朝日学生新聞社とアルクテラス、中高生の大学進学情報の収集法を調査

株式会社朝日学生新聞社とアルクテラス株式会社は、中学生・高校生を対象にアンケートを実施し、大学や受験の情報収集の方法に関する調査を行った。

アルクテラスが運営する勉強ノートまとめアプリ「Clear(クリア)」ユーザーを対象にインターネット調査を2017年12月23日~2018年1月6日に実施し、中高生ら714人から有効回答を得た。回答者のうち中学生は52%、高校生は47%、男性が20%、女性が80%となっている。

調査結果の概要

大学進学の情報収集の開始時期

​大学進学に関する情報は「積極的に集めている」が188人(26.3%)、「一応集めている」が277人(38.8%)と半数以上。

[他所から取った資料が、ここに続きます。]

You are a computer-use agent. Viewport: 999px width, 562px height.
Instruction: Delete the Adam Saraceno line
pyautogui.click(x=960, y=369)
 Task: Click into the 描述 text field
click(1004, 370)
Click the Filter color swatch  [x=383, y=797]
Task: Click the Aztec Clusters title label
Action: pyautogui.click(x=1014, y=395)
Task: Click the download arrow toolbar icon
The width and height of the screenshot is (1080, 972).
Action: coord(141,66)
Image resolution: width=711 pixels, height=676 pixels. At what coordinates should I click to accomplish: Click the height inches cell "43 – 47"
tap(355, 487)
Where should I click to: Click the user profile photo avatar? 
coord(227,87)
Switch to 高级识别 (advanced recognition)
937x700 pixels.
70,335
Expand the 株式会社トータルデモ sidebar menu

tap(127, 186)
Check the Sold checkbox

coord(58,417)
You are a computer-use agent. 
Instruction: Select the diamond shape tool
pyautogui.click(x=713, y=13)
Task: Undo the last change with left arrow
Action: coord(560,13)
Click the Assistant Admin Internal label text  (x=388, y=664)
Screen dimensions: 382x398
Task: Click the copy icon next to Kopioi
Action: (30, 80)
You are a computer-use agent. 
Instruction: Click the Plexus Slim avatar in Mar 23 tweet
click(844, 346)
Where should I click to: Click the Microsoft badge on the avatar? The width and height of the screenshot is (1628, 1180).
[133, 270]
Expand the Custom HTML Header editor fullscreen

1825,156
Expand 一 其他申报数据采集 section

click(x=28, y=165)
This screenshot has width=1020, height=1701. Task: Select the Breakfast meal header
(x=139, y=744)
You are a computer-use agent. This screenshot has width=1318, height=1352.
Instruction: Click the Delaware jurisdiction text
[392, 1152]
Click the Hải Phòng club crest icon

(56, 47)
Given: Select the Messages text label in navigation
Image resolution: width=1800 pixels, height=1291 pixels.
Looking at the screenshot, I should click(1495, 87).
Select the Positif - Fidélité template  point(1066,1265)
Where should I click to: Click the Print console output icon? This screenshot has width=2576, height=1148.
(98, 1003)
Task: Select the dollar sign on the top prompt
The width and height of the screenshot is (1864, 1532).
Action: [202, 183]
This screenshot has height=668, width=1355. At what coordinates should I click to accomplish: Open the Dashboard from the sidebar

「積極的に」「一応」集めている人のうち、高校1年から集め始めた人が172人(35.9%)で学年別では最多。中学生から集めた人は計131人(42.2%)、中学入学以前からという人も23人(4.8%)で、半数が高校入学前に大学の情報を集め始めていることになる。

情報収集の情報源

情報を集める方法は「大学ホームページ」が356人(49.9%)、「大学パンフレット」が300人(42%)、「オープンキャンパス」が234人(32.8%)で、大学の公式な情報を参考にしていることがうかがえる。一方で、「進学情報サイト」260人(36.4%)、「SNS」が215人(30.1%)、「中学校や高校でのアドバイス」が200人(28%)、「先輩や友人や身内の口コミ」が163人(22.8%)で、第三者の意見も参考とされている。

もっとも参考にしている情報源は、大学ホームページ(19.7%)、大学パンフレット(16.7%)、オープンキャンパス(13.9%)が上位を占めた。SNS(8.3%)や口コミ(5.7%)、中学校や高校でのアドバイス(5%)は、情報収集手段としては使っているものの、参考にする度合いは低いことがうかがえる。

他方、自由回答では「オープンキャンパスはいいところしか言わないから、その大学の悪いところも知りたい」(高校2年・女子)、「大学の特色について、大学が開いているサイトでは主観的すぎて参考にしにくい」(高校3年・男子)など、大学の公式な情報以外を求める意見も見られた。

大学進学の情報収集に使うSNSの種類

大学進学情報を調べる際に使うSNSの種類は、Twitterが311人(43.6%)と最多。Instagramは6%、LINEQは7.6%、facebookは2.8%だった。SNSでの調べ方は「大学名で検索をする」が439人(73.9%)で最多。「大学のアカウントをフォローする」(20.5%)「受験生のアカウントをフォローする」(12.3%)「大学生のアカウントをフォローする」(10.8%)といった使い方も見られた。

進学先を選ぶ基準

進学先を選ぶ基準を優先度の高いものから3つ選択してもらったところ、「学びたい学問領域」が437人(61.2%)、「国公立か私立か」が333人(46.6%)、「学力や入試科目」が262人(36.7%)となった。
「学費」は205人(28.7%)、「奨学金制度」は82人(11.5%)と、経済的なことを考える人も見られた。自由回答では「奨学金制度について知りたいが、わかりやすいパンフレットがない」(高校1年・男子)、「受験費用や交通費のことも心配」(高校2年・女子)など、奨学金や受験費用の情報を求める声が目立った。

2020年度の大学入試改革の情報が得られていない

自由回答では、高校1年生や中学3年生を中心に、2020年度から大学入試制度が変わることへの悩みが多く上がった。新しい入試制度についての情報は、大学のパンフレットやホームページなどよりは、進学情報サイト、新聞や雑誌、塾などから詳しく発信されているものの、情報収集の手段を見ると、新聞や雑誌は64人(9%)、塾は137人(19.2%)と少ないため、中高生が情報をキャッチしきれていないと推測される。